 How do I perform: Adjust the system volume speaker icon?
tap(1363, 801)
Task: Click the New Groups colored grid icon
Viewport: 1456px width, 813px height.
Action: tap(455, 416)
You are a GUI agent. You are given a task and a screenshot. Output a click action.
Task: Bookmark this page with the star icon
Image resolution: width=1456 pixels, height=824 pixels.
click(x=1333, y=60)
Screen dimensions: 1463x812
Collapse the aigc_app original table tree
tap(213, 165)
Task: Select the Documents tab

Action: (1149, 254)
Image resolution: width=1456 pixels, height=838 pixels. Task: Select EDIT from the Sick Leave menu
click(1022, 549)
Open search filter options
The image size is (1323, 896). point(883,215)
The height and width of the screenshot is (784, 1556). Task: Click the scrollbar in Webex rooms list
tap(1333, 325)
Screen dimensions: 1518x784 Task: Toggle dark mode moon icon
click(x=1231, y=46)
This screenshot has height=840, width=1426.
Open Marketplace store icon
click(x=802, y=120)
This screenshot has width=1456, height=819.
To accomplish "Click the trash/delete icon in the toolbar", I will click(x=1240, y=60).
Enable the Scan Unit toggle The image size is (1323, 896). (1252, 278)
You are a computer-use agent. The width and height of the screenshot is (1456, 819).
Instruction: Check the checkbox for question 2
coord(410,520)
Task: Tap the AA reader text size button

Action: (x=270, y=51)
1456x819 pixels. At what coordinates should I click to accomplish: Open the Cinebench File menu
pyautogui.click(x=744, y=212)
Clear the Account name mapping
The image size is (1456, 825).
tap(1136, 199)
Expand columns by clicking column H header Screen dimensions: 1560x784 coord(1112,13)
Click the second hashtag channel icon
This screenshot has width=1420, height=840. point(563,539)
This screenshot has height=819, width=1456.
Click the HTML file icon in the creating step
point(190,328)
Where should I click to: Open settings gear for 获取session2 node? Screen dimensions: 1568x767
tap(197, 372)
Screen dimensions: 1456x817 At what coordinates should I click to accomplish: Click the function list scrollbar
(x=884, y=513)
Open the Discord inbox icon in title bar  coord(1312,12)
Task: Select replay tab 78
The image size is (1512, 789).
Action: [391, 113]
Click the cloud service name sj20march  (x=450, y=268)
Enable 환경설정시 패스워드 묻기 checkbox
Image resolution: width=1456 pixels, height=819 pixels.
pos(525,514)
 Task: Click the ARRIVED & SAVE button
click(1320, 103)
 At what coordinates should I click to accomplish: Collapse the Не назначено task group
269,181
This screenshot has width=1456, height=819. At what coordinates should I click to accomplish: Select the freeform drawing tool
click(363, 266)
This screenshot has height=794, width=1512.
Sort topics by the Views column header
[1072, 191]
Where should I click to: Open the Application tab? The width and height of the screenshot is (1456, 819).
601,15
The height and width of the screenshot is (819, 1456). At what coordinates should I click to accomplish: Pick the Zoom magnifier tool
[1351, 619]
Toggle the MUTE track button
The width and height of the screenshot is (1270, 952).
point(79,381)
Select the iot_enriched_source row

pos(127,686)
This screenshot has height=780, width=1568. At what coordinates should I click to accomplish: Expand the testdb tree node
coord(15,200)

| EXERCISE REQUIREMENTS |
Restate all of the material above exactly as written.

| REPLY |
 How do I perform: Adjust the system volume speaker icon?
tap(1363, 801)
Task: Click the New Groups colored grid icon
Viewport: 1456px width, 813px height.
Action: tap(455, 416)
You are a GUI agent. You are given a task and a screenshot. Output a click action.
Task: Bookmark this page with the star icon
Image resolution: width=1456 pixels, height=824 pixels.
click(x=1333, y=60)
Screen dimensions: 1463x812
Collapse the aigc_app original table tree
tap(213, 165)
Task: Select the Documents tab

Action: (1149, 254)
Image resolution: width=1456 pixels, height=838 pixels. Task: Select EDIT from the Sick Leave menu
click(1022, 549)
Open search filter options
The image size is (1323, 896). point(883,215)
The height and width of the screenshot is (784, 1556). Task: Click the scrollbar in Webex rooms list
tap(1333, 325)
Screen dimensions: 1518x784 Task: Toggle dark mode moon icon
click(x=1231, y=46)
This screenshot has height=840, width=1426.
Open Marketplace store icon
click(x=802, y=120)
This screenshot has width=1456, height=819.
To accomplish "Click the trash/delete icon in the toolbar", I will click(x=1240, y=60).
Enable the Scan Unit toggle The image size is (1323, 896). (1252, 278)
You are a computer-use agent. The width and height of the screenshot is (1456, 819).
Instruction: Check the checkbox for question 2
coord(410,520)
Task: Tap the AA reader text size button

Action: (x=270, y=51)
1456x819 pixels. At what coordinates should I click to accomplish: Open the Cinebench File menu
pyautogui.click(x=744, y=212)
Clear the Account name mapping
The image size is (1456, 825).
tap(1136, 199)
Expand columns by clicking column H header Screen dimensions: 1560x784 coord(1112,13)
Click the second hashtag channel icon
This screenshot has width=1420, height=840. point(563,539)
This screenshot has height=819, width=1456.
Click the HTML file icon in the creating step
point(190,328)
Where should I click to: Open settings gear for 获取session2 node? Screen dimensions: 1568x767
tap(197, 372)
Screen dimensions: 1456x817 At what coordinates should I click to accomplish: Click the function list scrollbar
(x=884, y=513)
Open the Discord inbox icon in title bar  coord(1312,12)
Task: Select replay tab 78
The image size is (1512, 789).
Action: [391, 113]
Click the cloud service name sj20march  (x=450, y=268)
Enable 환경설정시 패스워드 묻기 checkbox
Image resolution: width=1456 pixels, height=819 pixels.
pos(525,514)
 Task: Click the ARRIVED & SAVE button
click(1320, 103)
 At what coordinates should I click to accomplish: Collapse the Не назначено task group
269,181
This screenshot has width=1456, height=819. At what coordinates should I click to accomplish: Select the freeform drawing tool
click(363, 266)
This screenshot has height=794, width=1512.
Sort topics by the Views column header
[1072, 191]
Where should I click to: Open the Application tab? The width and height of the screenshot is (1456, 819).
601,15
The height and width of the screenshot is (819, 1456). At what coordinates should I click to accomplish: Pick the Zoom magnifier tool
[1351, 619]
Toggle the MUTE track button
The width and height of the screenshot is (1270, 952).
point(79,381)
Select the iot_enriched_source row

pos(127,686)
This screenshot has height=780, width=1568. At what coordinates should I click to accomplish: Expand the testdb tree node
coord(15,200)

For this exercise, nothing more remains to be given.